Saturday, September 8, 2012

Day 84: West Point, NY

One day away, and I'm pretty darn excited - both about finishing and getting home. But I'm not making it easy on myself (which, maybe, is the right way to end a trip of this kind). Today's ride, from Rhinebeck to West Point, was 56 miles and over 3,200 total feet of ascent - with a lot of >10% gradients thrown in there. Add in a dash of headwinds and ridiculously high humidity and you've got all the ingredients for a hard day's ride. I arrived at West Point a sweaty, wilted mess and pretty exhausted.

As has often been the case during this trip, the day's biking was really a tale of two very different rides. Leaving Rhinebeck, and mostly taking back roads suggested by this excellent site (, was a lovely way to start the day. Except for about 3 miles total on Route 9G, I had really nice, empty roads and country scenery the entire 20 miles or so to Poughkeepsie. There, I took the Walkway Over the Hudson, a wonderful repurposing of an old railroad bridge, which, if you've never been to, is well worth a trip. It's over a mile long (the part above the water is less, about .6 of a mile), and the views North, South, East and West are just plain fun, giving you a perspective over the Hudson that is pretty unique.

Once over the Hudson, the ride South, until a few miles North of the Newburgh-Beacon Bridge, was also delightful, taking me through tons of farmland and orchards brimming with apples, pears and peaches, on roads that were lightly trafficked, if at all. But the remaining about 15 miles to West Point, with the exception of the Storm King Highway, was neither scenic nor (Storm King Highway included) particularly safe. I ended up on long stretches of 9W that were four lanes, without shoulders, and the Storm King Highway is a treacherous, curvy ascent around the slopes of the Mountain of the same name, rising up to a height of over 420 feet (and giving amazing, panoramic views of the Hudson), but consisting of only two narrow lanes, also without shoulders, and many blind curves. And traffic, coming towards me, was very heavy, although, fortunately, quite a bit less in my direction.

I had 3 or 4 cases where cars whizzed past me so fast and close that I wanted to flip them the proverbial bird - and one where, without thinking, I actually did (although I'm sure the driver was going too fast to notice). Welcome back to the tri-State area, Roger!

Safety -- or, more precisely, feeling safe, is a peculiar thing. If I thought about it too much, I probably would never have even undertaken this trip. But, to a remarkable extent, the roads have been good and the close calls (knock wood) pretty much absent. But for the past few days, as my journey has neared completion, the potential dangers of the ride have been much nearer the surface of my consciousness. I think that's a natural reaction to being so close to being done, but not quite yet there - but it's an odd feeling to encounter at this late stage.

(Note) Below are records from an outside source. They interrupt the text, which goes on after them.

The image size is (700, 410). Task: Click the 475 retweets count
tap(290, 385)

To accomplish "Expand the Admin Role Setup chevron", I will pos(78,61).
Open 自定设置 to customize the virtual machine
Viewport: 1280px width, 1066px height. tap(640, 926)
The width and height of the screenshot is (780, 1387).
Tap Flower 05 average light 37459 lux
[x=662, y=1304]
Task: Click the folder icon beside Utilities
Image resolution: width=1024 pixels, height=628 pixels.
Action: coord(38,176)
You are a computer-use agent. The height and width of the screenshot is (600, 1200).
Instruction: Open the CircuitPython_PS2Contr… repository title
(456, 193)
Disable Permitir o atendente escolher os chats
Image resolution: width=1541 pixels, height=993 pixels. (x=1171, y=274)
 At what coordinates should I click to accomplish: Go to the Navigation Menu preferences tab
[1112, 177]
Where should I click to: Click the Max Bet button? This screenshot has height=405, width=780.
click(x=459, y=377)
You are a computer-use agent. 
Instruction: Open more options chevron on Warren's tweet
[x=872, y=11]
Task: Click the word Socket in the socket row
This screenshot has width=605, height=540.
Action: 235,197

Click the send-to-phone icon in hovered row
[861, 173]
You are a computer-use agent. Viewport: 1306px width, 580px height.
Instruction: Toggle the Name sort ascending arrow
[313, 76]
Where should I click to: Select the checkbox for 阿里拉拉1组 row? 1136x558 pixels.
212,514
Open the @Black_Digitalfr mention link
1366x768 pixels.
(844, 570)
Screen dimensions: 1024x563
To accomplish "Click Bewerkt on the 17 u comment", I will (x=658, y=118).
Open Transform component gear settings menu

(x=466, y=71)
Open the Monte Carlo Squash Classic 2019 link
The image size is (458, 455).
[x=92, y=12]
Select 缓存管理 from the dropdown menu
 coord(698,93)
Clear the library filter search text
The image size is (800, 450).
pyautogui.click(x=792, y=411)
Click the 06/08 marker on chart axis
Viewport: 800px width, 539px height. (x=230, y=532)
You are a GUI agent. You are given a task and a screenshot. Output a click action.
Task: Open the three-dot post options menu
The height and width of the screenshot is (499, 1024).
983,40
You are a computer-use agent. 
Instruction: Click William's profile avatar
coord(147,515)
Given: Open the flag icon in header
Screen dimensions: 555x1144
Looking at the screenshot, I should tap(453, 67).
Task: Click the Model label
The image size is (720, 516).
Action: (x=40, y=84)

When I finally arrived at the first checkpoint for West Point (the Washington Gate) after the climb up Storm King Mountain, I was unfortunately told that it's barred as an entry point for non-military IDs (although, oddly, you can exit that way, and I have done so during prior visits to West Point). That sent me back out on the road, with more climbing and another, short and hair-raising stint on a divided, four-lane 9W without shoulders, to get to the Stony Gate entrance. Still more climbing (sheesh!) and, after briefly getting lost on the sprawling West Point campus, I arrived at my destination, The Thayer Hotel. Where I was promptly given Room 225. How perfect is that? (for those not in the know, I live at 225 West 106th Street, and the building, among its denizens, is often referred to simply as "225").

One quick postscript to my stay in Rhinebeck. Cari, the lovely owner/operator of the Looking Glass B&B where I stayed, besides providing fantastic accommodations (while also juggling the care of her two young children, ages 2 and 5), insisted on comping my night's stay in celebration of my nearly-complete journey, as well as part of her ongoing desire to purpose her Inn for social and charitable goals (although she didn't ask, I'll add my unpaid night's cost to my donations to ICM). Thanks, Cari! Yours was a very much appreciated kindness -- and a nice reminder of just how generous and well-intentioned the folks I have met on this trip have been.

It's been great.

Here are the penultimate day's route and metrics:

1 comment:

  1. Steve Froot6:14 PM

    I know, I know - the trip's over. But I just had to observe that the portrait shot of you looking like Albert Brooks in whatever hilarious movie he constantly sweats bullets is beautifully juxtaposed with the shots of what I assume is the Storm King Highway, which looks far more harrowing and treacherous than even your detailed description.